===== RECORDS FOR THE EXERCISE =====

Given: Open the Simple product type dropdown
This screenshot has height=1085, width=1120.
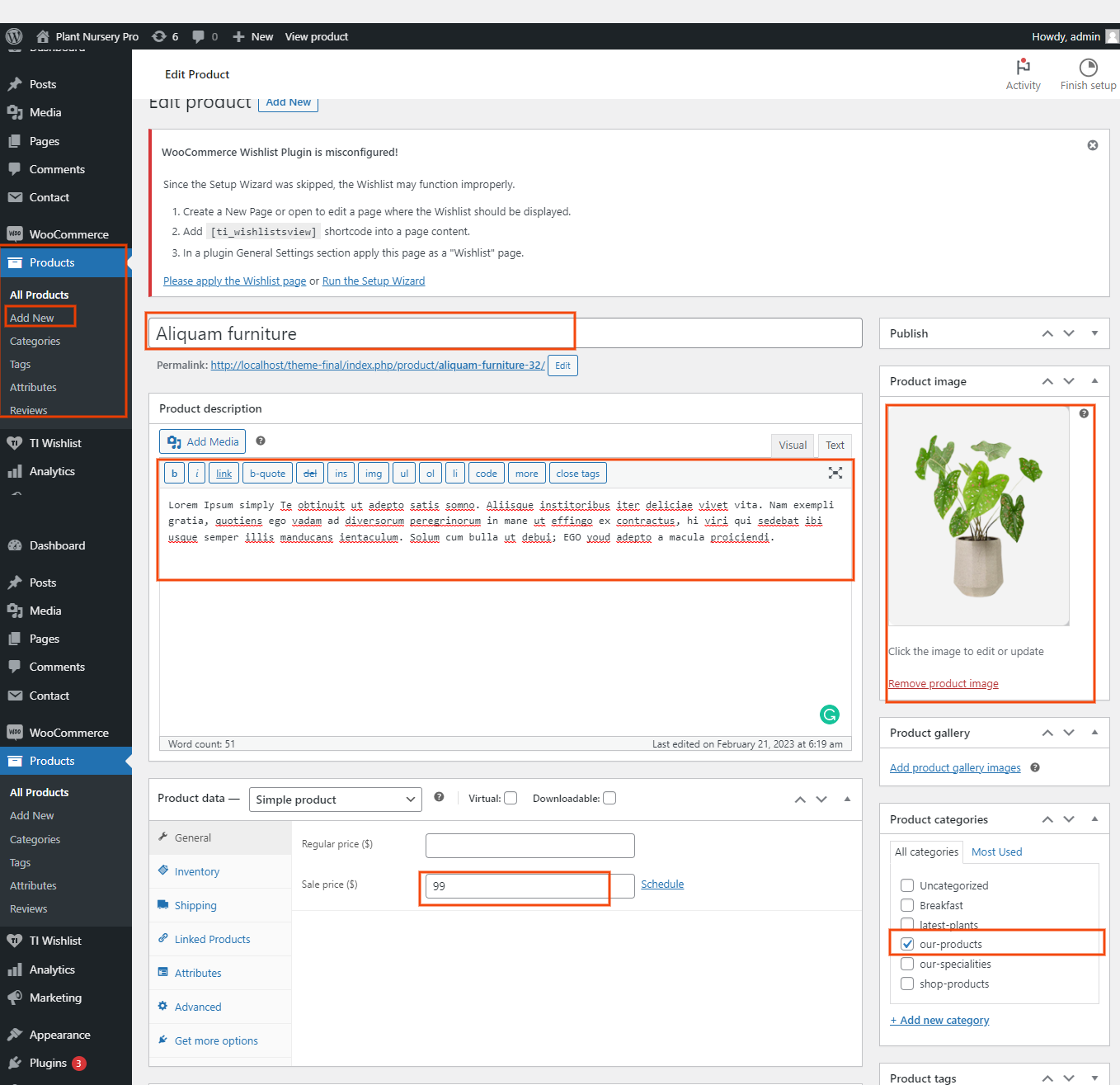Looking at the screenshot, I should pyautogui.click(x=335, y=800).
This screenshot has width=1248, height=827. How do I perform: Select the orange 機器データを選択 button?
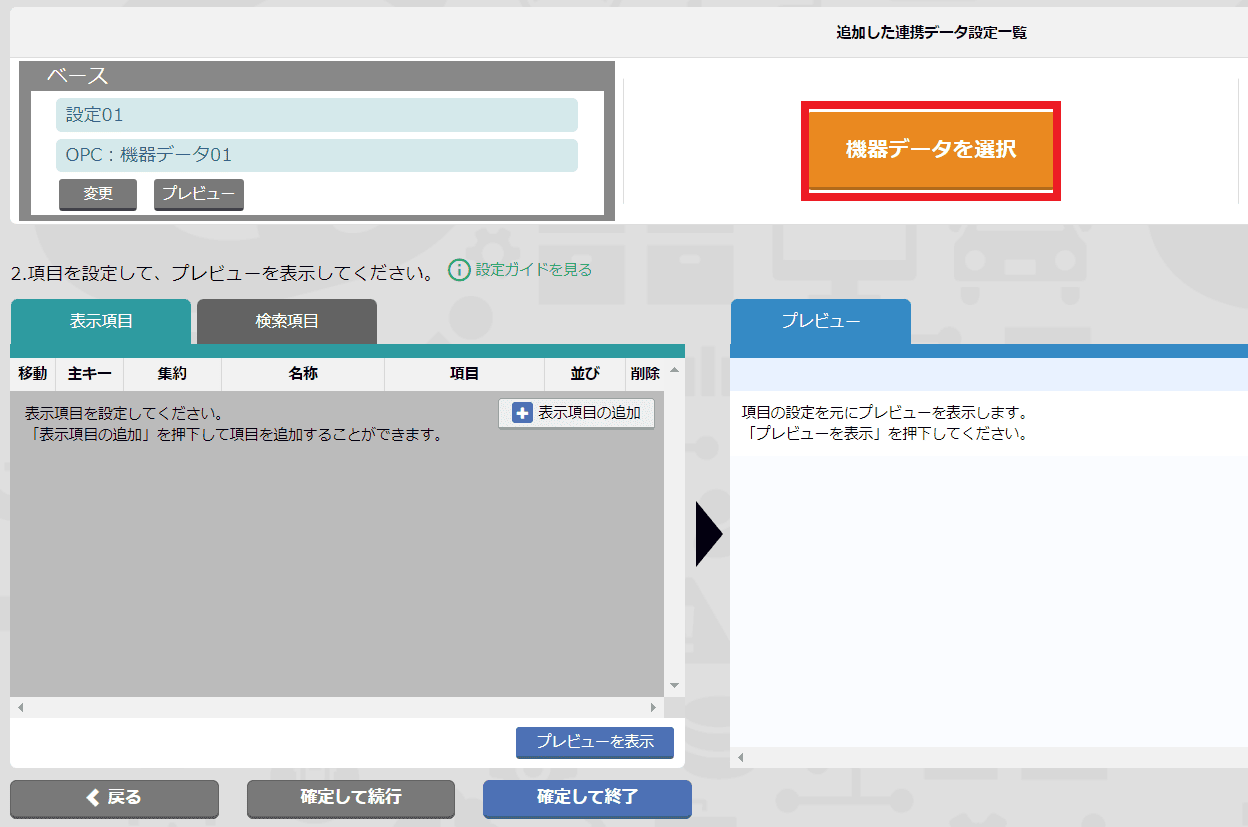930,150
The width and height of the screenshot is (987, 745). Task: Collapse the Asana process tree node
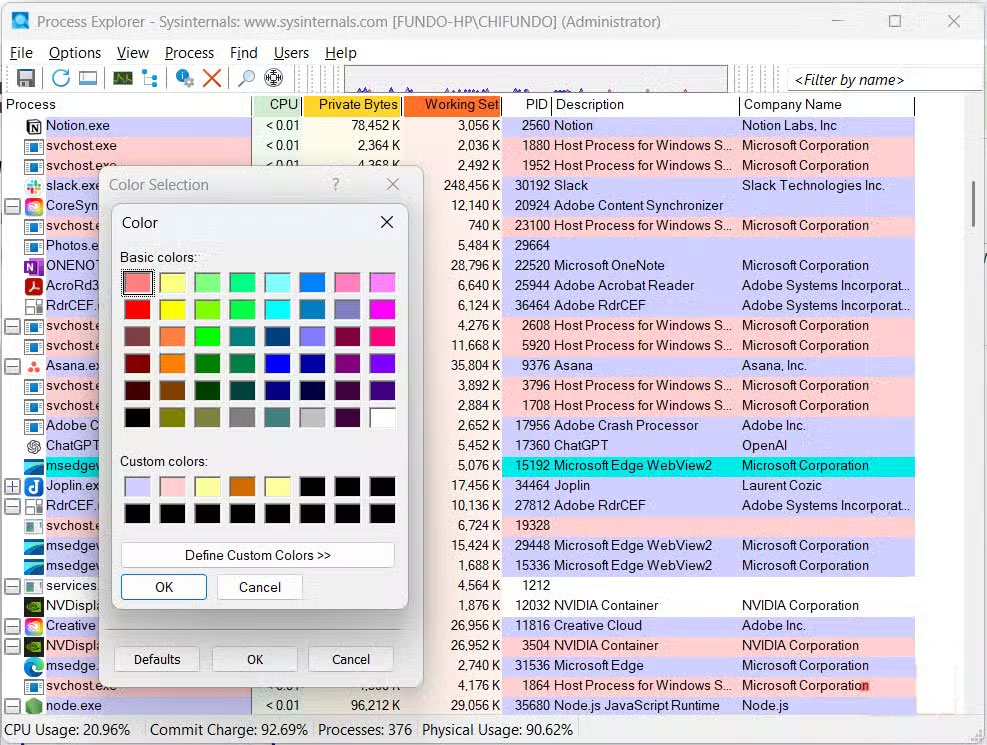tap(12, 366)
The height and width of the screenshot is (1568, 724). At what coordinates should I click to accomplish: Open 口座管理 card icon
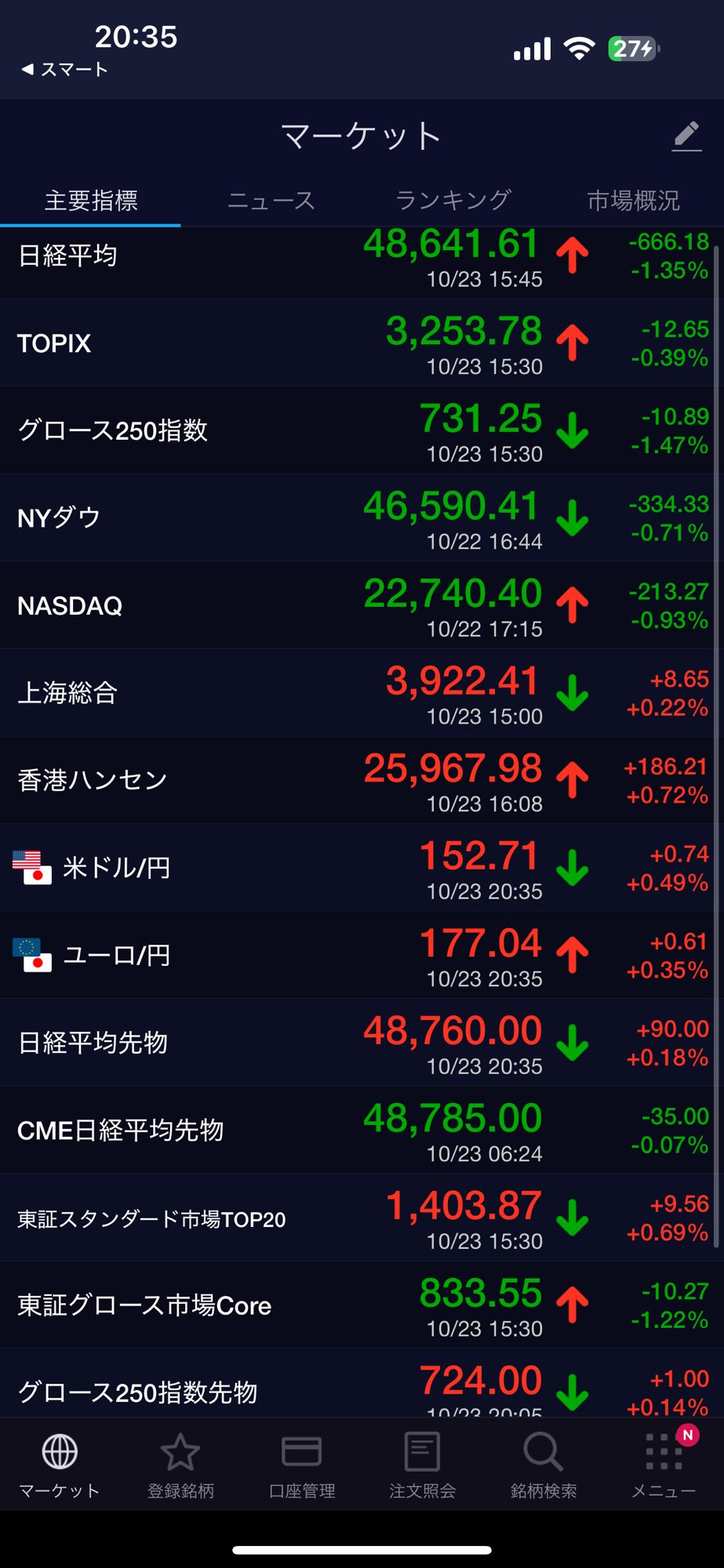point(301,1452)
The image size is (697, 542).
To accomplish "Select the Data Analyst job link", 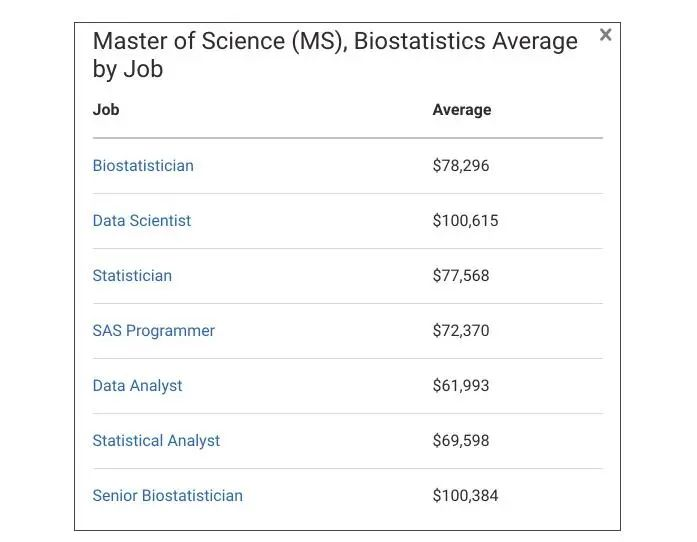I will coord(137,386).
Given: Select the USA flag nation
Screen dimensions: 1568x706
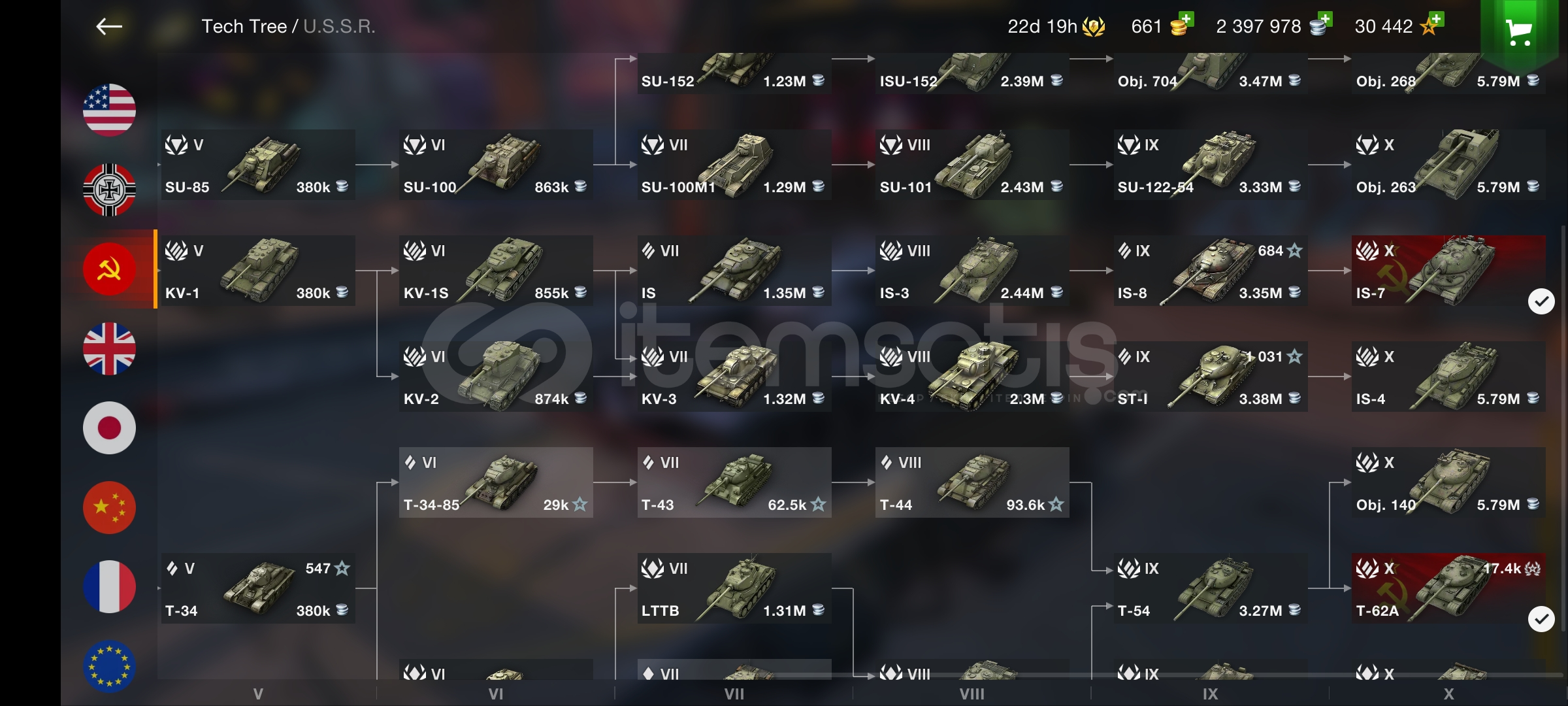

=====

- _TASK BRIEF_: From the listing above, copy out each line where the word "Given" appears.

- _ANSWER TO THIS TASK_:
Given: Open the Simple product type dropdown
Given: Select the USA flag nation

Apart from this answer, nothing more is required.